■ **SELECTED EXCERPT**
Totally unnecessary! We all knew what was going through our minds when we first heard the news about Solo A Star Wars Story. You cannot put a face to a legend while he is still alive and breathing. Hell, we are not over it yet! In comes the spinoff, totally uncalled for, and completely unnecessary that tries to cast a young actor, nay, more importantly, a look-alike, to carry on the legacy for years to come. Don’t really see the point? Do you?

Anyways as a Star Wars aficionado, more Star Wars stuff the better, right? So we went along with it when Ron Howard announced that he was making a spinoff of the legendary Han Solo to tell, nay fabricate, his part of the story before he ever made it to the first part like what was he doing all this time? What all adventures he embarked on? How did he meet Chewie? Why is his name Solo?

All these prying questions about interesting people’s lives often intrigue us, but it is better to leave that part to mere imagination. When you put a story in someone’s past, there is a 50% chance that it might not justify a person’s awesomeness. But then there is that 50% chance that might make you revere him/her even more.

Luckily Solo A Star Wars Story edges itself precariously in between. It is at times good, at times fun and at times outright stupid. But is it good for the popularity for the character? Yes! Because that’s when people compare versions. That’s how Gods are made.

Plot of Solo A Star Wars Story (Spoilers)

Lovers Han (Alden Ehrenreich) and Qi’ra (Emilia Clarke) are trying to escape a local gang from Corellia by bribing an Imperial officer using a coaxium sample when Qi’ra is left behind. With a promise to get back to her and a dream to become the best pilot in the galaxy, Han joins Imperial navy as a flight cadet. Expelled 3 years later, he joins the infantry on Mimban.

I am gonna be a pilot. Best in the galaxy.

Alden Ehrenreich in Solo A Star Wars Story

There he comes across Tobias Beckett (Woody Harrelson) and his team and sees through their cover. He tries to blackmail them but is outsmarted and thrown into a pit to be fed to a Wookie.

Let me give you some advice. Assume everyone will betray you. And you will never be disappointed.

■ **RAW RECORDS**
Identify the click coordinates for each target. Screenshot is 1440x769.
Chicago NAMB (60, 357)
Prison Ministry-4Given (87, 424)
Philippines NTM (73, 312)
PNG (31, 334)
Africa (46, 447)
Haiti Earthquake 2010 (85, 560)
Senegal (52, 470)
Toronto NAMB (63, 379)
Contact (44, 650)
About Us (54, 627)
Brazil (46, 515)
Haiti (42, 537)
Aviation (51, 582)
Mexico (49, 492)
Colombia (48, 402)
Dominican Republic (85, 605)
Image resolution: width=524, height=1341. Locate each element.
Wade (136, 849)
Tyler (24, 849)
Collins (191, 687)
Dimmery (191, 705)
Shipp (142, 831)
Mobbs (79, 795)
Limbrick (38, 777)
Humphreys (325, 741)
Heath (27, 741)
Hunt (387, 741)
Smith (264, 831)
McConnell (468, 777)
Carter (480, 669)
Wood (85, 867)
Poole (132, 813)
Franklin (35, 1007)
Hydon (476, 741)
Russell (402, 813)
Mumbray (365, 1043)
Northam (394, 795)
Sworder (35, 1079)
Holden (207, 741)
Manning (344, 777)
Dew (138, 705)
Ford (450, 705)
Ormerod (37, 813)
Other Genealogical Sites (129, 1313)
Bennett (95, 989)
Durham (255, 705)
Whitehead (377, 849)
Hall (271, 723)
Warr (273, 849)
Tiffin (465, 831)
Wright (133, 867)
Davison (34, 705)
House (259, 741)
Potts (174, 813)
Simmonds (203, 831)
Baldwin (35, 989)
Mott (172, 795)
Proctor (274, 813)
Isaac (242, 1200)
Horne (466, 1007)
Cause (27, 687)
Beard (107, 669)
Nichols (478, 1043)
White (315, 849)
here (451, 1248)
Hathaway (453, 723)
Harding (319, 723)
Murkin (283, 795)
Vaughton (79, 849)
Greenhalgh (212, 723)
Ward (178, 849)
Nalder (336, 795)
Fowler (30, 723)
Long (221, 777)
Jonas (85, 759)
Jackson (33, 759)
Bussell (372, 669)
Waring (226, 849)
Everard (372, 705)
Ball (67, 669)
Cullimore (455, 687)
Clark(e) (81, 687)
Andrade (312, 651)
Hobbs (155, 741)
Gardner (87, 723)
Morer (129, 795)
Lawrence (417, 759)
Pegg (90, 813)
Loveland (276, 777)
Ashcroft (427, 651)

■ **TASK INSTRUCTIONS**
a - Condense the paragraph of the Solo review that begins "Lovers Han (Alden Ehrenreich)" into a bulleted list that keeps its main facts.
b - In the Solo review, which actor plays Tobias Beckett?
c - Retype the Solo review from "All these prying" to "Gods are made.".

■ **SOLUTIONS BELOW**
a -
- Han (Alden Ehrenreich) and Qi'ra (Emilia Clarke), who are lovers, try to escape a local gang from Corellia by bribing an Imperial officer with a coaxium sample.
- Qi'ra is left behind.
- Han promises to get back to her and wants to become the best pilot in the galaxy, so he joins the Imperial navy as a flight cadet.
- He is expelled 3 years later and then joins the infantry on Mimban.

b - Woody Harrelson

c -
All these prying questions about interesting people’s lives often intrigue us, but it is better to leave that part to mere imagination. When you put a story in someone’s past, there is a 50% chance that it might not justify a person’s awesomeness. But then there is that 50% chance that might make you revere him/her even more.

Luckily Solo A Star Wars Story edges itself precariously in between. It is at times good, at times fun and at times outright stupid. But is it good for the popularity for the character? Yes! Because that’s when people compare versions. That’s how Gods are made.